The case was sparked by a nosy uncle who narced on the kids to the school district for not doing “much of anything educational” and said he heard one brag to a cousin that “they did not need to do schoolwork because they were going to be raptured.”
Whatever the nine kids were learning at the empty office of the McIntyres’ El Paso motorcycle dealership didn’t have to be much. Texas has the biggest population of homeschooled kids than any other state—about 300,000, according to the Texas Home School Coalition—and though parents are required to meet “basic educational goals,” the state doesn’t require their kids to be registered, take standardized tests or prove that they’ve been taught anything. They could have been learning that Cabbage Patch dolls are possessed by Satan and semen causes cancer.

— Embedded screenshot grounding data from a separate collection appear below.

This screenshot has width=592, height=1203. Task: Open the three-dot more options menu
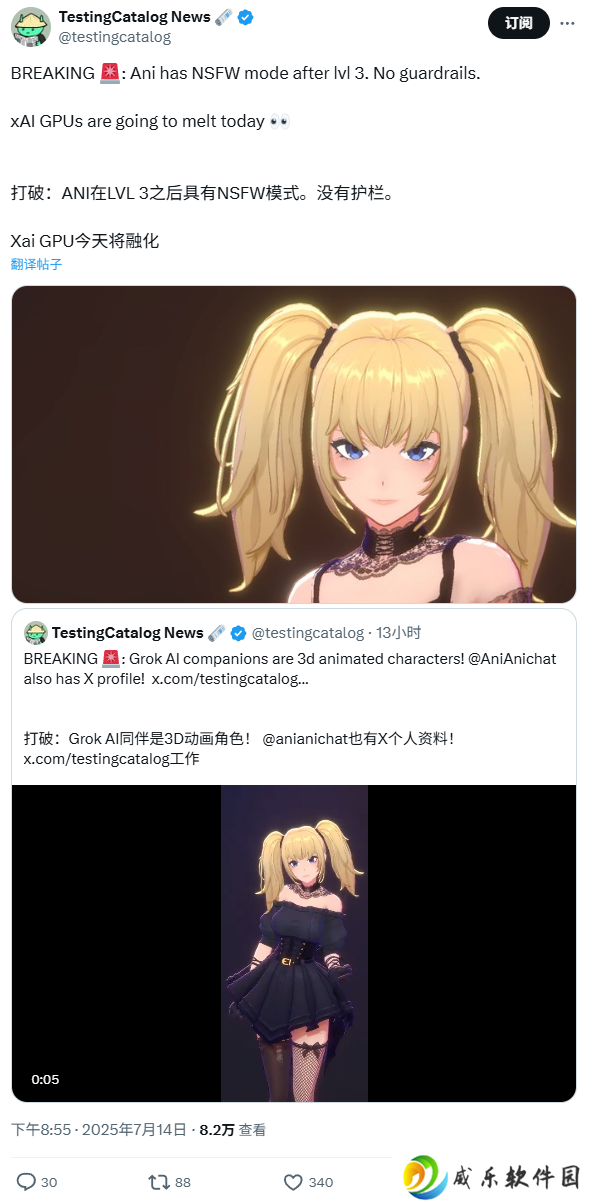[569, 22]

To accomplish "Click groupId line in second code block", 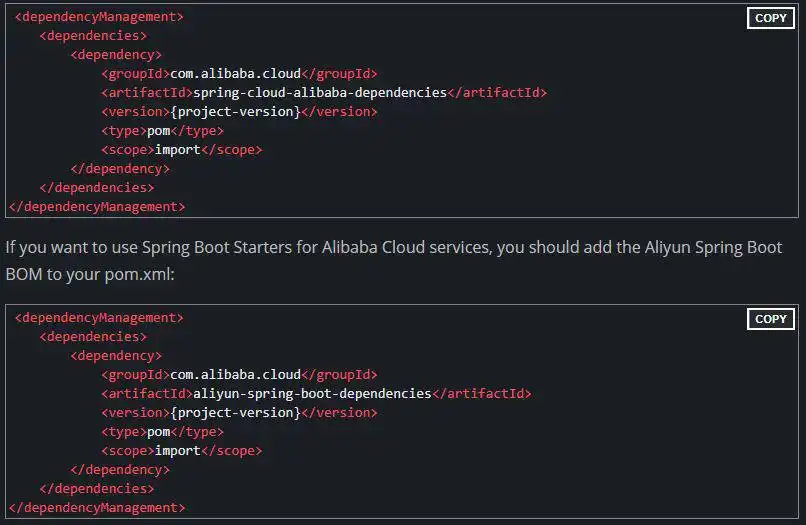I will (x=239, y=375).
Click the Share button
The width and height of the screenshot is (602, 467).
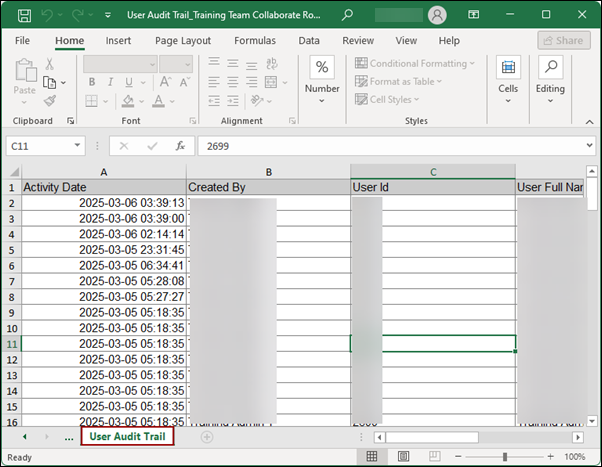563,41
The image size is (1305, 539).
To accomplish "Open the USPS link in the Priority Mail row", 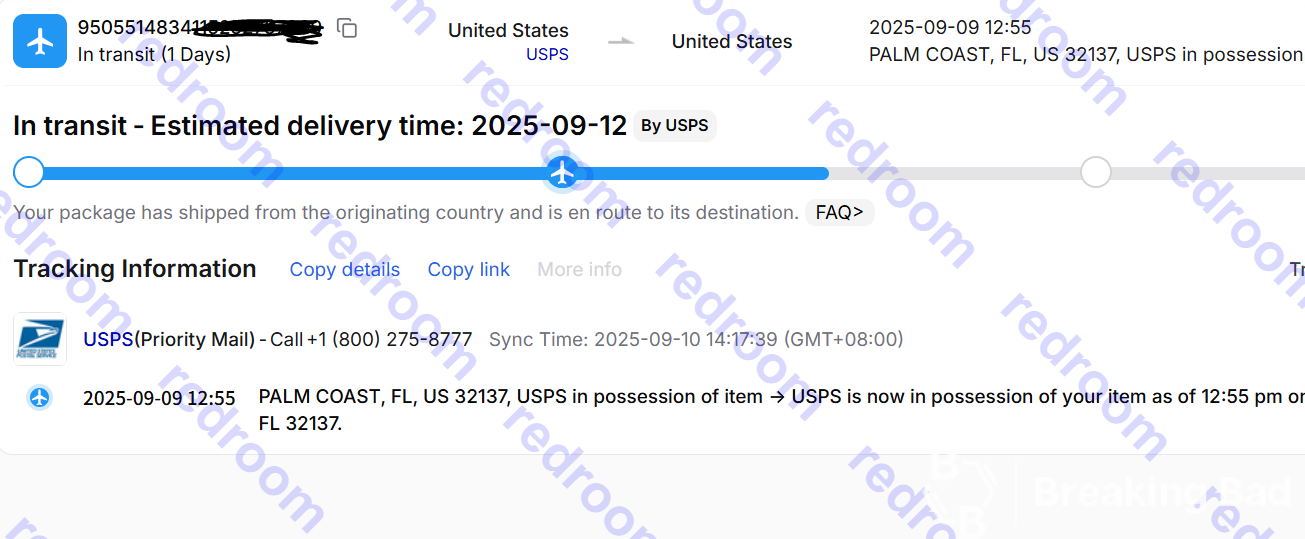I will pyautogui.click(x=108, y=339).
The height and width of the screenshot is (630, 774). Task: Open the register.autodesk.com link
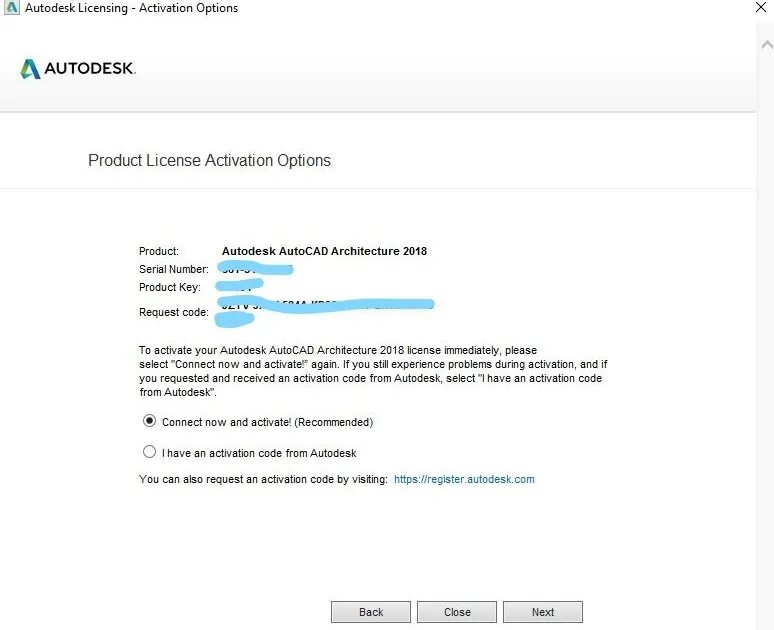click(x=464, y=480)
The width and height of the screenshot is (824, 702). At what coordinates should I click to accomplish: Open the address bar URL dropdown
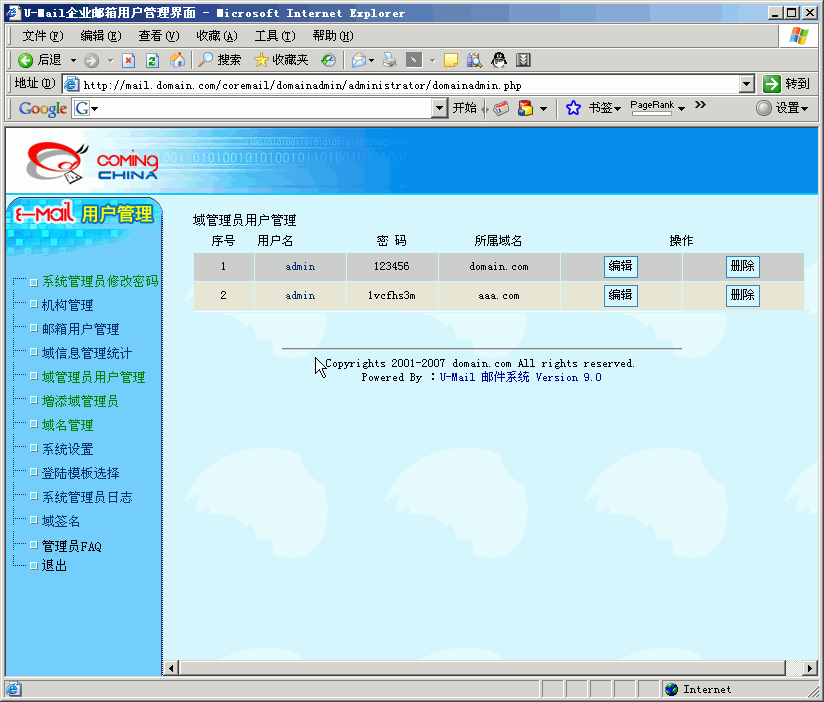point(746,85)
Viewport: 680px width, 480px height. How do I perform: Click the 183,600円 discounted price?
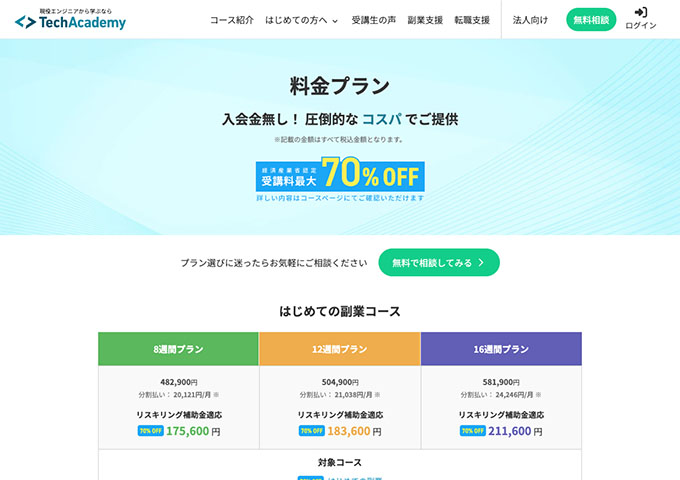pos(349,431)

When the school district’s attendance officer asked the McIntyres to prove they were “properly educating” their kids, the McIntyres sued the “anti-Christian” school district for violating their 14th Amendment rights. They lost their appeal, and the case went to the Texas Supreme Court. The Supreme Court decided that the McIntyres’ 14th Amendment rights weren’t violated but ruled in their favor on a technicality anyway. It bounced the case back to the El Paso Court of Appeals, which could now bounce it back to the trial court. The case has been dragging on for a long time up to Friday’s ruling—almost all of the McIntyres are actually grown—and yet, no judge in Texas wants to issue any constitutional statements on the ongoing “religious liberties” vs. “educational requirements” showdown.
As for the kids, at least one had a backup plan in case Jesus is late. In 2006, the McIntyres’ oldest daughter, then 17, ran away so she can go back to school.